According to a article at Advertising Age today, the three biggest brewers are spending less these days on traditional advertising, such as television, print and radio.
From the article:
According to TNS Media Intelligence, top brewers cut measured media spending a whopping 24%, about $131 million, during the first six months of 2007, following a 12% cut during 2006. At the same time, the brewers insist they haven’t cut spending at all — and in many cases have increased it.
What that means is that the dollars they are spending are being spent on things that traditional media folks don’t usually keep track of, such as sponsorships, promotional activity, product placement, bar events, concerts, stadium signage, specific sports promotions and local media. Part of that is simply to focus advertising on the dozens of test brands, the stealth micros and the alternative products that all three, though particularly Anheuser-Busch, have been experimenting with lately to compete with the craft segment, which is the only beer segment that’s been showing robust growth over the last few years.

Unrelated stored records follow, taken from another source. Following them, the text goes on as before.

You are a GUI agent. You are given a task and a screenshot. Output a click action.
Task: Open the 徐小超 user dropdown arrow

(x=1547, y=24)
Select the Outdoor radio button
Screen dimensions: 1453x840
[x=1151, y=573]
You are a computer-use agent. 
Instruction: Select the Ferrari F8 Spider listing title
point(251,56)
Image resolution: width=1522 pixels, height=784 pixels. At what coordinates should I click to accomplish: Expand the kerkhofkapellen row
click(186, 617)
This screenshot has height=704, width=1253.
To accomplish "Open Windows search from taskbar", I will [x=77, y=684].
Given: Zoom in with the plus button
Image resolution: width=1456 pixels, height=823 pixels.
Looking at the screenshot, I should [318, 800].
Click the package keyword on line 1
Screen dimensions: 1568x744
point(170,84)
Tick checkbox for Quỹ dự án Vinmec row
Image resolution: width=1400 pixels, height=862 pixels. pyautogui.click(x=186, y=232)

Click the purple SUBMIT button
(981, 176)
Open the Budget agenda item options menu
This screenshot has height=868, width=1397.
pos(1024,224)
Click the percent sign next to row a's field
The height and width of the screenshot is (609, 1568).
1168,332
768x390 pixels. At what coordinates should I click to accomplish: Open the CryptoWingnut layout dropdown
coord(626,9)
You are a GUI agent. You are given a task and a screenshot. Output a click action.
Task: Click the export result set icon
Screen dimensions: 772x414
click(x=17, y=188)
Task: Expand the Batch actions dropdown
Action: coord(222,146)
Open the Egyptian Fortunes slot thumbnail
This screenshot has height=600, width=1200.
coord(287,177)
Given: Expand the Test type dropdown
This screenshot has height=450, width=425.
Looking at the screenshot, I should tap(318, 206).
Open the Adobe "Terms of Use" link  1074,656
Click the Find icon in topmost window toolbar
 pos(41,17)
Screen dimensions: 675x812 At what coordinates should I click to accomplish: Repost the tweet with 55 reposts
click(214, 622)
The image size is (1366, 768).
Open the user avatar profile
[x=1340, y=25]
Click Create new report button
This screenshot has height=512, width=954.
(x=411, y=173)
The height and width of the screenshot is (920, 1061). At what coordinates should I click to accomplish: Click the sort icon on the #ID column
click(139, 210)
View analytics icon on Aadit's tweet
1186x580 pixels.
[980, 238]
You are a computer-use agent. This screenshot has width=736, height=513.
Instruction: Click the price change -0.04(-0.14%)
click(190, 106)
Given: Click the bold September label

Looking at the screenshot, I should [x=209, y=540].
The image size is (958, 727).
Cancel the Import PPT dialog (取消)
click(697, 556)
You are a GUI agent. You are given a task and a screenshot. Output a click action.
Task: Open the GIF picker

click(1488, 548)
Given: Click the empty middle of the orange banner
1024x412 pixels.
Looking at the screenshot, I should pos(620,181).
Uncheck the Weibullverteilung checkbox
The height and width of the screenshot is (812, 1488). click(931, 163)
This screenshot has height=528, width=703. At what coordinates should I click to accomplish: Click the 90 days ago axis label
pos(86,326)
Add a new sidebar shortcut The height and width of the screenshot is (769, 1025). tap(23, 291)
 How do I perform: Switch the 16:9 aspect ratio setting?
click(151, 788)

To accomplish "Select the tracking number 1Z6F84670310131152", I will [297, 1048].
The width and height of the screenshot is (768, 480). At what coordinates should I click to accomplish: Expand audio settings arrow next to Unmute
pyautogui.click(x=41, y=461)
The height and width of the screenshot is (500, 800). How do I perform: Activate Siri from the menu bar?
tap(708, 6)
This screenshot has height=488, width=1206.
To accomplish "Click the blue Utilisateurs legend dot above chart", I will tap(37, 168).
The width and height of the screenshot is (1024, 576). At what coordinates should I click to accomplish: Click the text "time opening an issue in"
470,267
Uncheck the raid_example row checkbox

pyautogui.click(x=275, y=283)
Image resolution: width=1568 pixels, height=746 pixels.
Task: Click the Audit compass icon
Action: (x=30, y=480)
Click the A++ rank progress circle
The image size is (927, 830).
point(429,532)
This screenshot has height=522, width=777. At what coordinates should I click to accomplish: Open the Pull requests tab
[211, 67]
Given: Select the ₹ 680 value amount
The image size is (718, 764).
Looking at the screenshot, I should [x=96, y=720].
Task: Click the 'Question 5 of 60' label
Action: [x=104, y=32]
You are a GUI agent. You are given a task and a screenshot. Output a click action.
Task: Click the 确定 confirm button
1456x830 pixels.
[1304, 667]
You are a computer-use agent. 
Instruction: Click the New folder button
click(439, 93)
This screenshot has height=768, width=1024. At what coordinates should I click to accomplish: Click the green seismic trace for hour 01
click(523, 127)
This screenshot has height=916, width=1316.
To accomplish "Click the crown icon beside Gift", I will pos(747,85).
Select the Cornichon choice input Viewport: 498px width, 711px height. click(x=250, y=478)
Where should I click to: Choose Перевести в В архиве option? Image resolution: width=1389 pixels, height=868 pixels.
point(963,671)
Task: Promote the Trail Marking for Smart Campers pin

So is this the traditional advertising world starting to panic? They talked to death about the big brewer’s forays into advertising on the internet and what that’s meant for them. They’re also equating trying to reach a younger demographic as another reason for the sharp declines in traditional ad buys. Does that mean since the younger generation has gotten wise to advertising, we’ll see traditional forms of it decline as a whole as they age? Somehow that seems doubtful, especially since in my humble opinion people aren’t really getting any smarter and advertising is certainly becoming more scientifically based. As a result, it’s hard to swallow the notion that young people are too savvy for advertising to work on them.
Citing a Beer Marketer’s Insights statistic that beer shipments from the big guys rose 2% at the same time traditional ad revenue fell, AdAge concludes that the non-traditional advertising must be working and even may be the key to that growth. They do qualify the 2% figure as “healthy,” at least “by the mature beer industry’s modest standards.” |
But I seem to recall that the shipments figure is almost always around 1 to 2%, every year, no matter what. Maybe somebody has those figures in hand, but that’s certainly my memory. Other statistics like revenue, market share, and others have been fluctuating more, but not shipments, which have been fairly steady. At any rate, it seems hard to draw a conclusion from that statistic, even if my memory is faulty.
What really concerns me, if indeed what the article is suggesting is true — and the big three are throwing their massive resources at local media and cheaper, more targeted marketing — then they’ll be infringing on the only kinds of advertising and marketing craft brewers have been able to afford. Only a very few of the biggest microbreweries have been able to afford television advertising and even then it’s been limited and on cable networks. Regional and smaller breweries have only been able to afford the occasional print ad or radio spot, relying instead on guerrilla marketing, word-of-mouth and local community involvement. It will be very hard for them to compete with the big brewers’ ad budgets if they adopt a similar strategy.